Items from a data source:
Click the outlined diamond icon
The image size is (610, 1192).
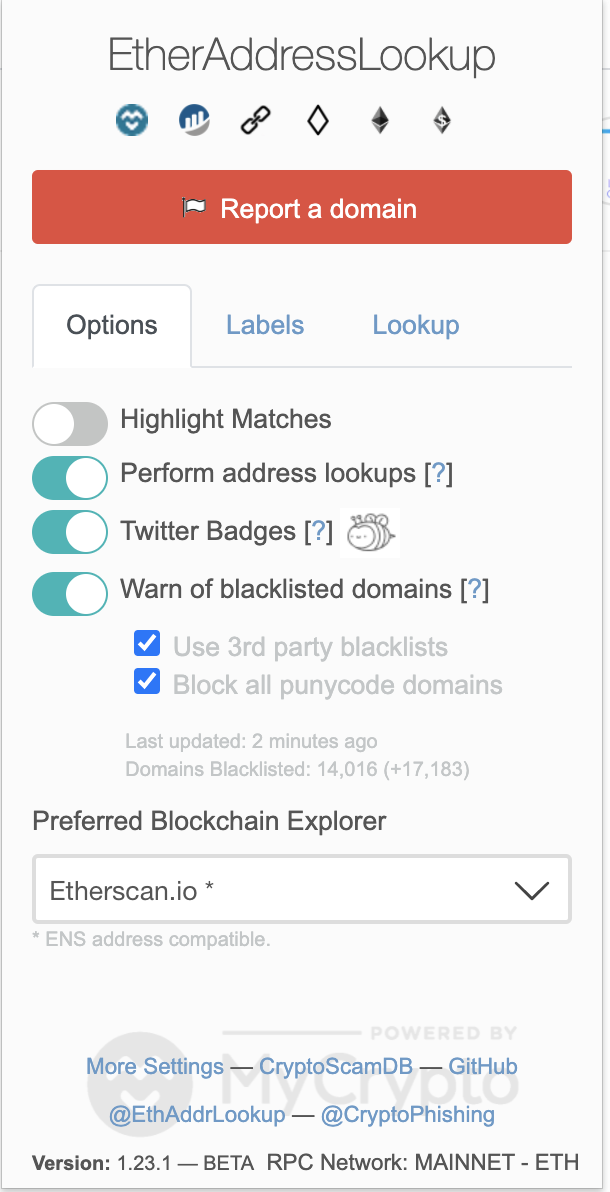318,120
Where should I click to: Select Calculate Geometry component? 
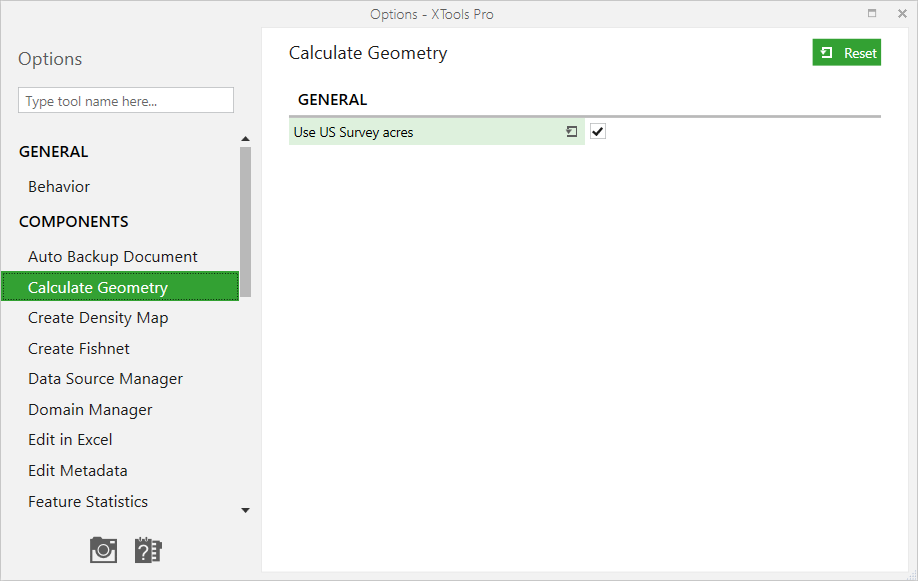click(x=120, y=286)
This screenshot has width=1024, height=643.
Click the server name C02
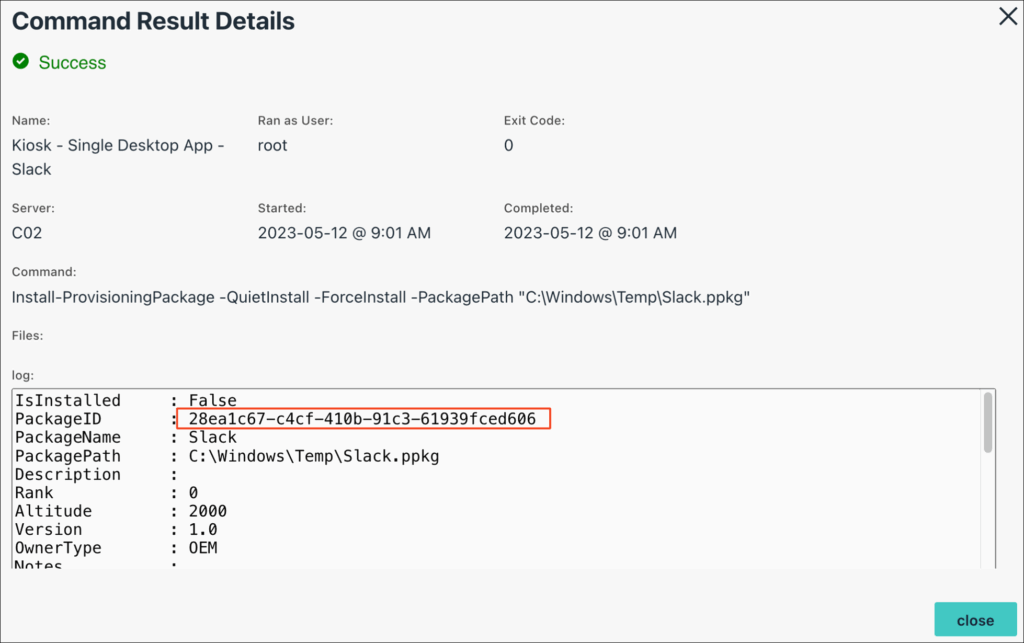coord(27,233)
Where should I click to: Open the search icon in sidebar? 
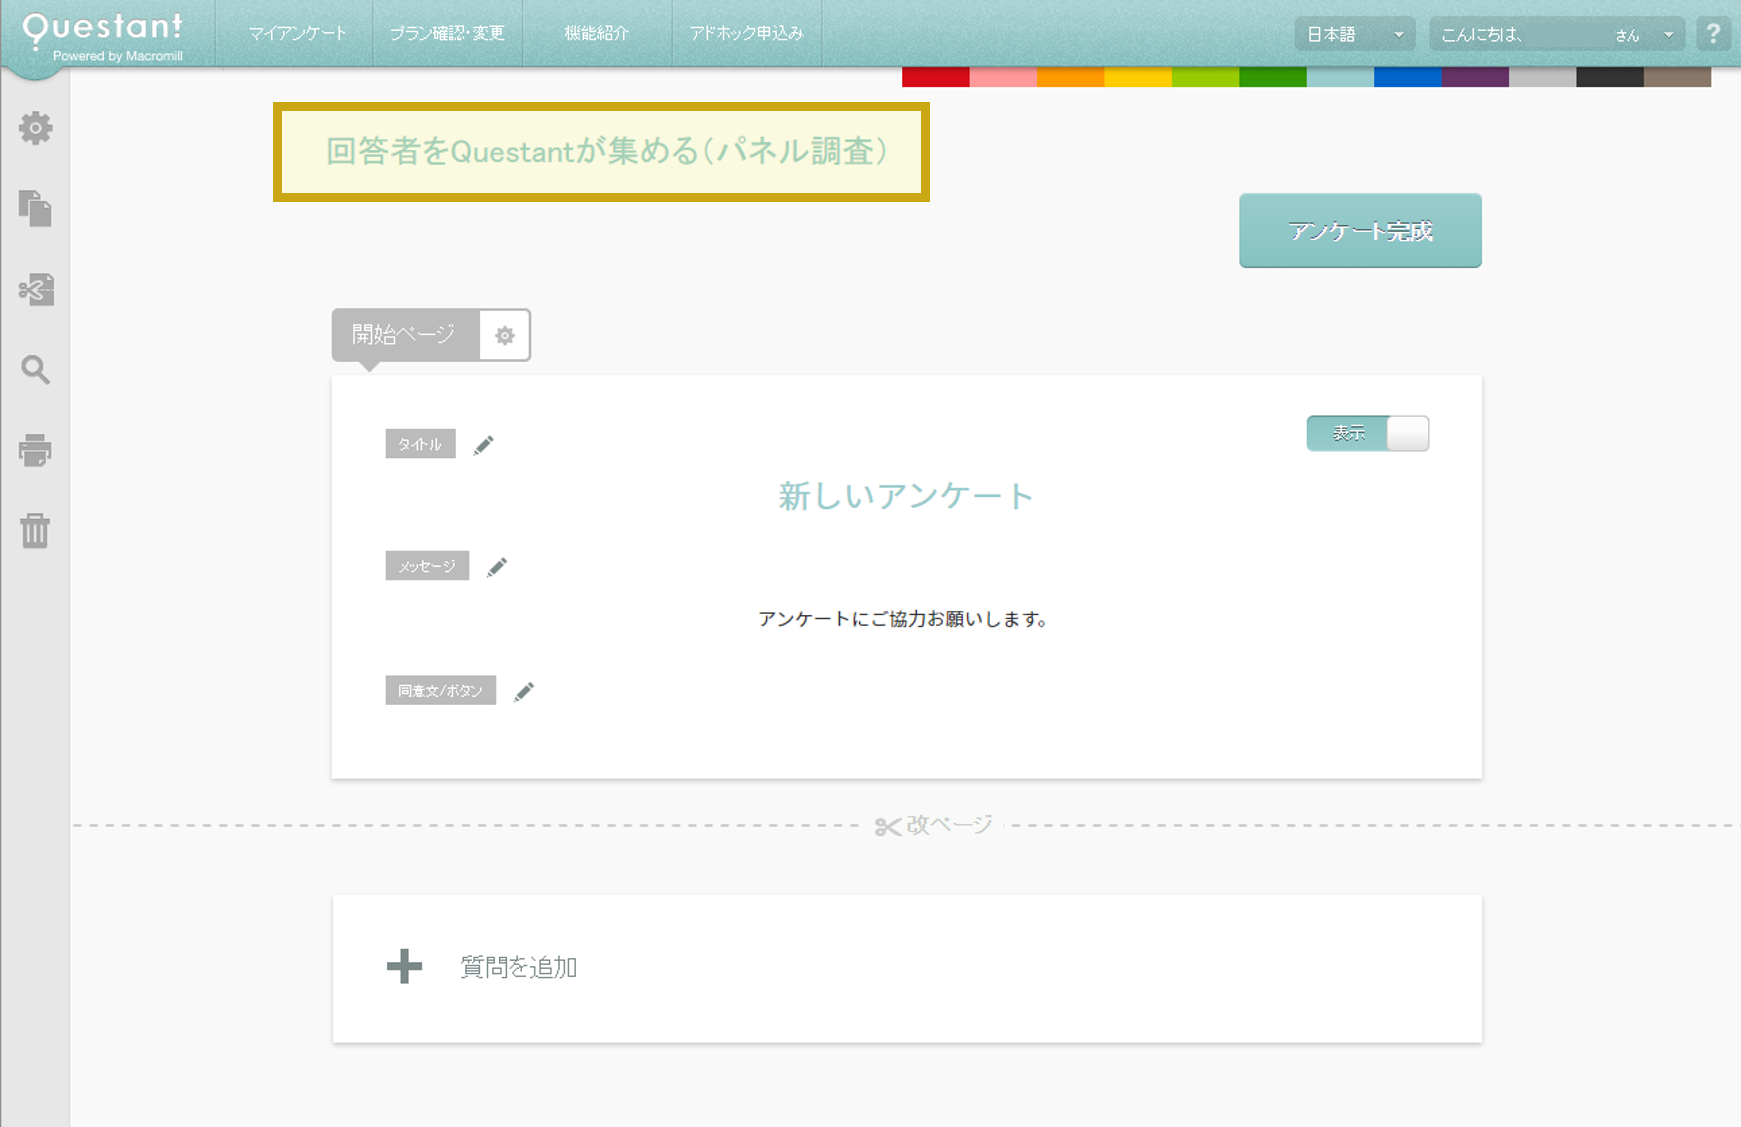coord(36,371)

What is being asked: Format every line of the records above as a JSON list of strings, one string per line, skipping blank lines and leaving out the pictures.

Reply:
[
  "Click the outlined diamond icon",
  "The image size is (610, 1192).",
  "318,120",
  "Where should I click to: Select Calculate Geometry component? ",
  "click(x=120, y=286)",
  "This screenshot has width=1024, height=643.",
  "Click the server name C02",
  "coord(27,233)",
  "Where should I click to: Open the search icon in sidebar? ",
  "coord(36,371)"
]